After the study, all the samples will be destruced.
The dataset will include a safety set, a full analysis set (FAS), and a per protocol set. The safety set will be designed for the participants who were randomly assigned and received at least one session of treatment. The FAS will include all medical data related to the trial which will indicate the intervention conducted; however, individuals who miss the primary outcome evaluation will be excluded. In the per protocol dataset, participants will be included if they received at least three constant sessions of treatment.
In this trial, the FAS will be used for the basic analysis. For missing data, we will take imputation adjustment approach and the last observation analysis will be selectively used to handle the missing data.
A sensitivity analysis will then be used to compare the results from the per protocol analysis and the different intervention analyses to evaluate the impact of the missing data on the trial results.
Descriptive statistics about the quantitative indicators, such as means, standard deviations (SD), medians, minimum and maximum., will be presented. Variance analysis will be used to compare the quantitative indexes among different groups (health control group; group 1 and group 2)，Student-Newman-Keuls will be used in analysis of two subgroups.

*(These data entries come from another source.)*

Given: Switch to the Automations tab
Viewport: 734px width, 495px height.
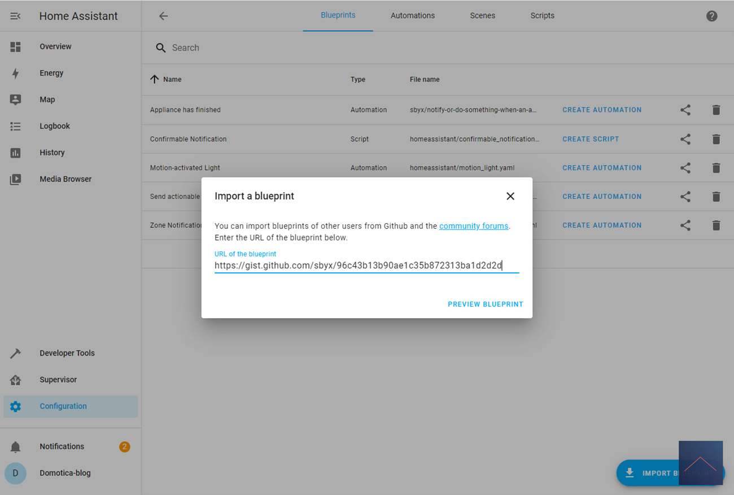Looking at the screenshot, I should [412, 16].
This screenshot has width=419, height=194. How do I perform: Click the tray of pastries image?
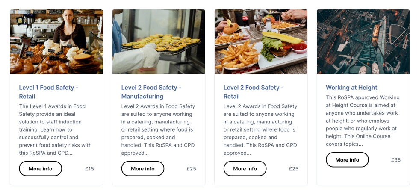click(159, 42)
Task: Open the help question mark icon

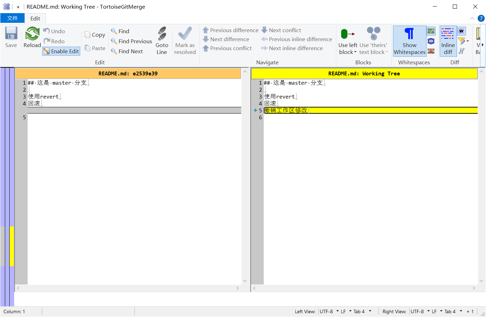Action: coord(481,18)
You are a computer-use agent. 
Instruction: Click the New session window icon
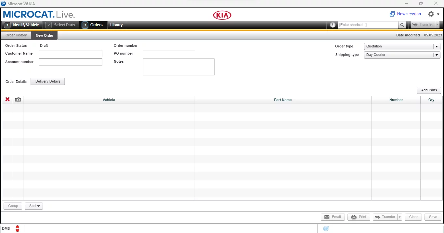coord(392,14)

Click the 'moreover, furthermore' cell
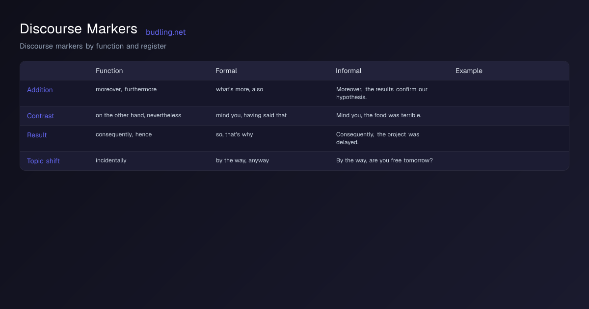click(x=126, y=89)
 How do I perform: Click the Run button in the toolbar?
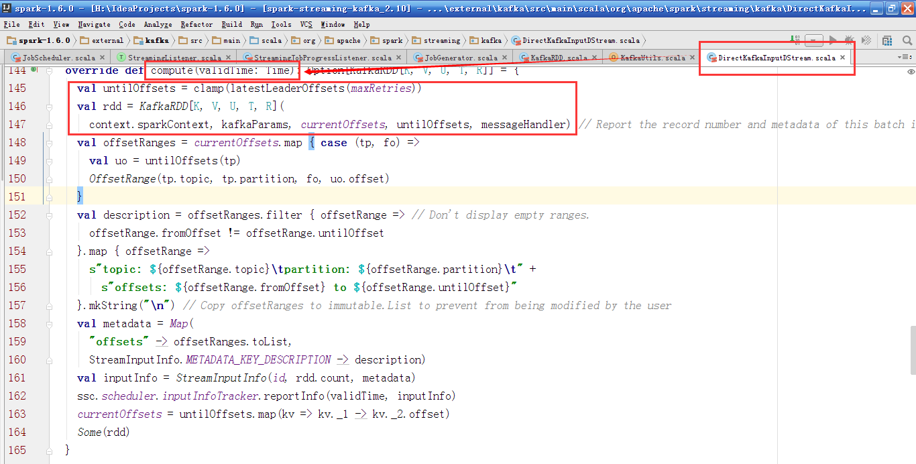click(833, 40)
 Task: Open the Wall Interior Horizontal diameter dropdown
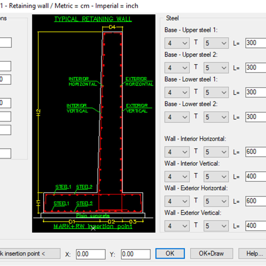[216, 152]
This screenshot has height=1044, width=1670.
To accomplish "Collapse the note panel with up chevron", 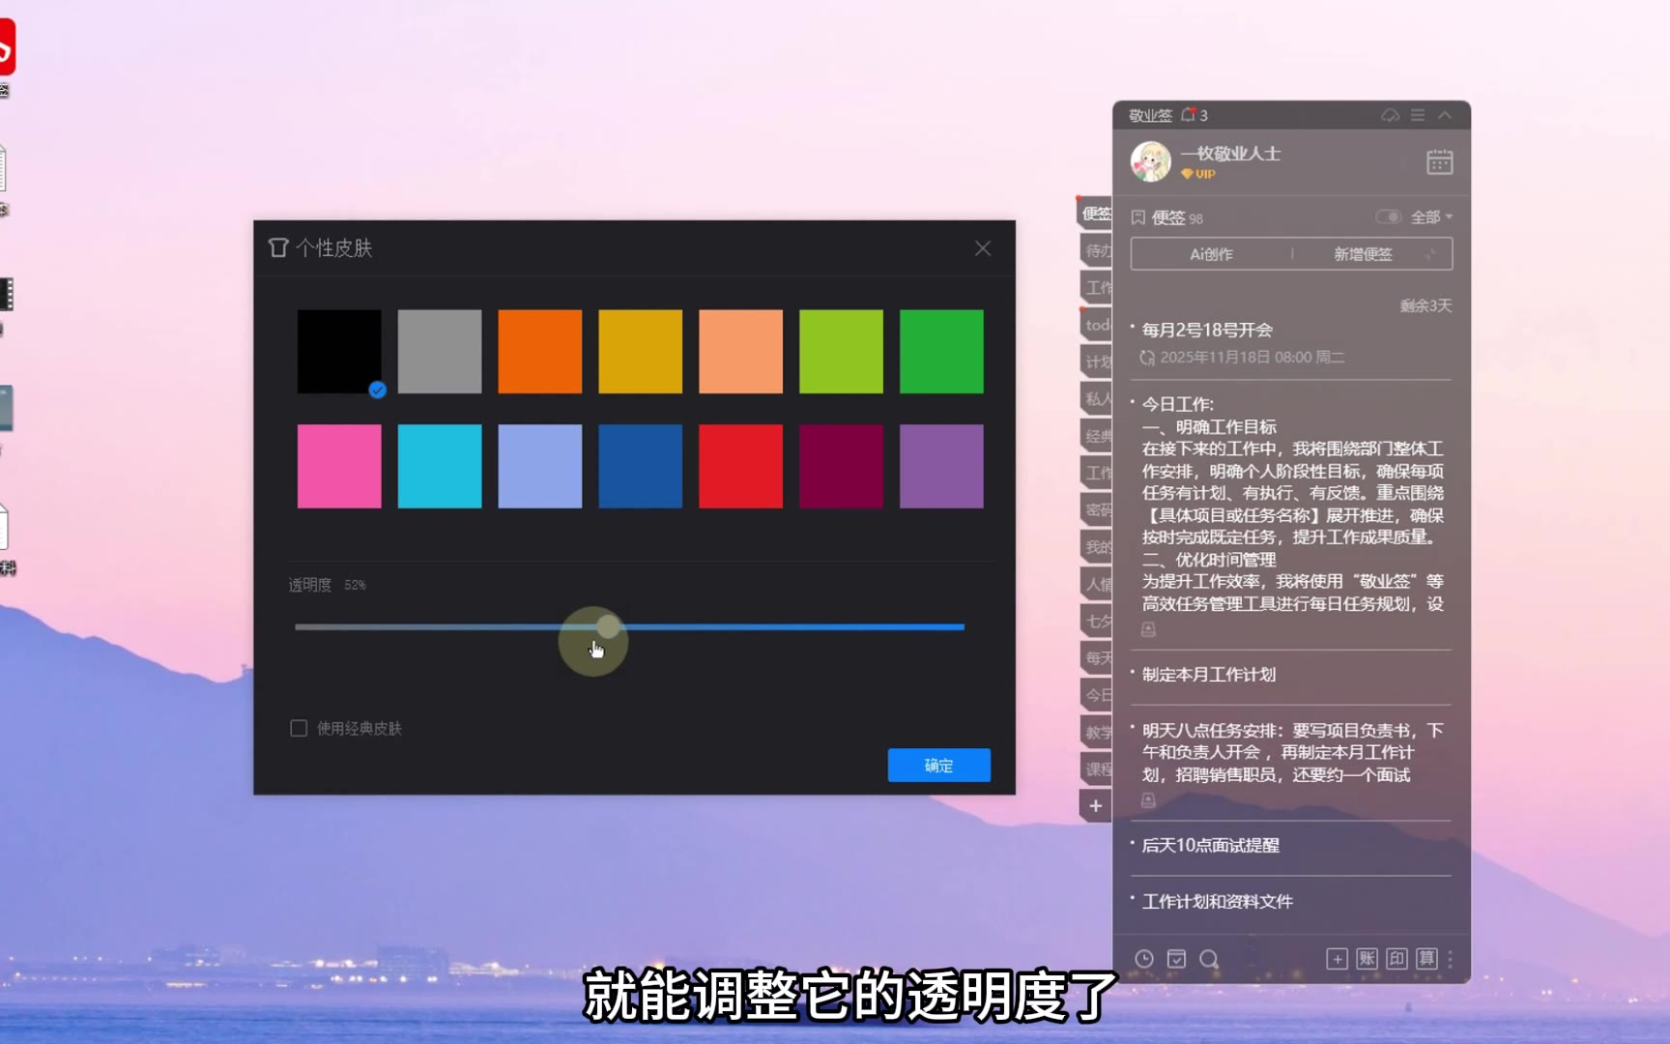I will 1445,115.
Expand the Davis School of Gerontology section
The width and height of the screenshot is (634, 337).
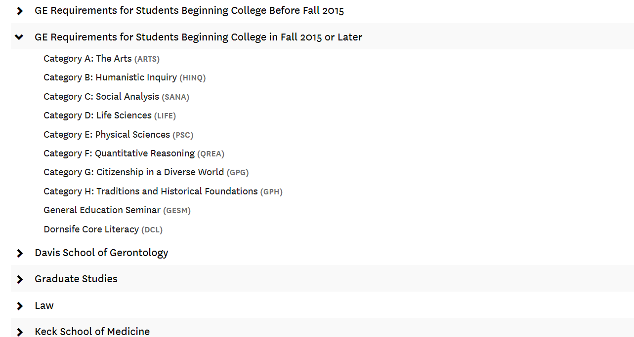[x=101, y=253]
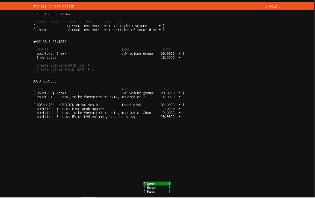Open Help from the orange title bar

273,6
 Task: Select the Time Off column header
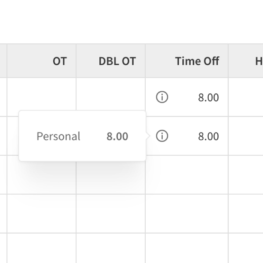(187, 61)
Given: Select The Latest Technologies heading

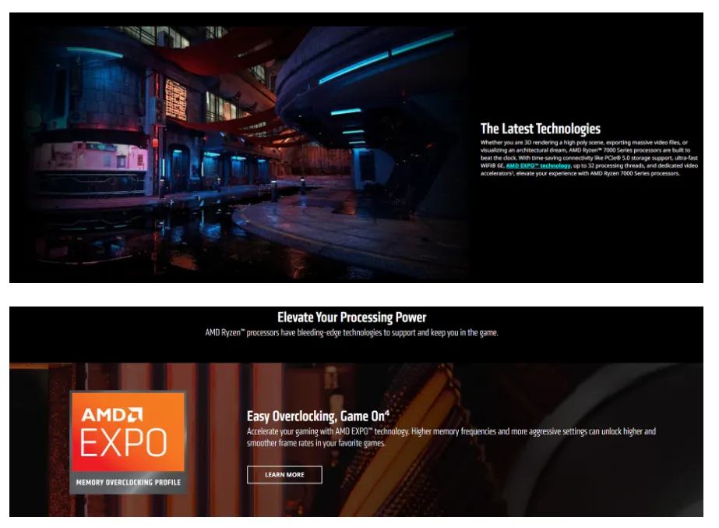Looking at the screenshot, I should (x=540, y=129).
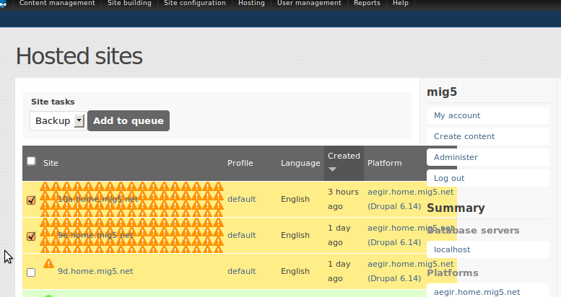Click the Log out link

449,178
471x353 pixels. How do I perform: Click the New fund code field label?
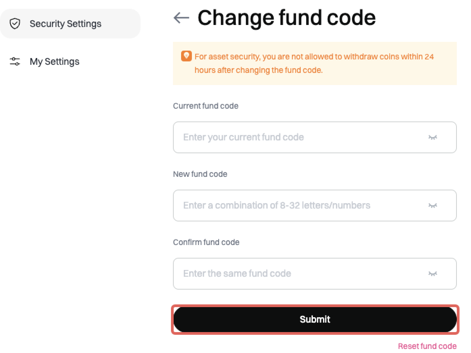200,174
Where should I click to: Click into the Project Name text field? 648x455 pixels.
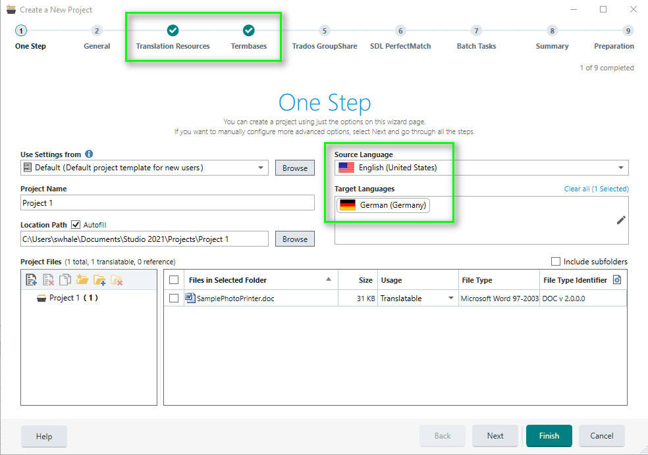pos(167,203)
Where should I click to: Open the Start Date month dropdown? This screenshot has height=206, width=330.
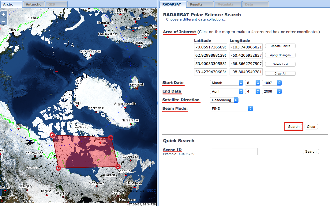226,82
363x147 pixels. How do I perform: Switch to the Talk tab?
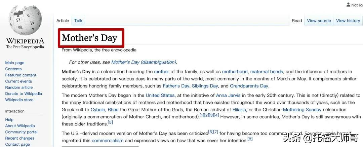78,21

Classification indicators are described by the number and percentages of each category. The chi-square test or exact probability method was used to compare the qualitative indexes among the three groups, and the chi-square segmentation method will be used for the pair-wise two subgroups comparison.
SPSS version 21.0 (SPSS Inc., Chicago, IL, USA) will be used to analyze all trial data. All statistical tests were double-sided.Statistical significance will be considered when the p value is≤0.05.
Sample size calculation
Based on the literature and the findings from a previous small pilot study which used metabolomic techniques, the sensitivity and specificity needed to classify the control and PCOS groups are 100% and 86%. The sensitivity and specificity between the control group and subgroup 1 is 96.7% and 100%, while the rate between the control group and subgroup 2 is 100% and 86.2%. The sensitivity and specificity to divide PCOS into two different subtypes are 90.9% and 87.5%. In order to meet the lower Statistical limit, each subgroup should include at least 30 people.
According to a presumptive maximum dropout tolerance of 20%, with a significance level of 0.05 and power of 0.80, we calculated that the required sample size in the experimental groups were 216. In this trial, there are 60 people in healthy control group and 108 people in each experimental group across the three centers.
During the trial, quality control will be carried out by the steering committee. All researchers are required to attend training on trial methods, techniques, and protocol regulations in order to maintain the consistency and validity of the data. Any modifications or corrections required should be discussed, decided upon and submitted to the steering and ethics committees. In addition, details should be kept through the trial.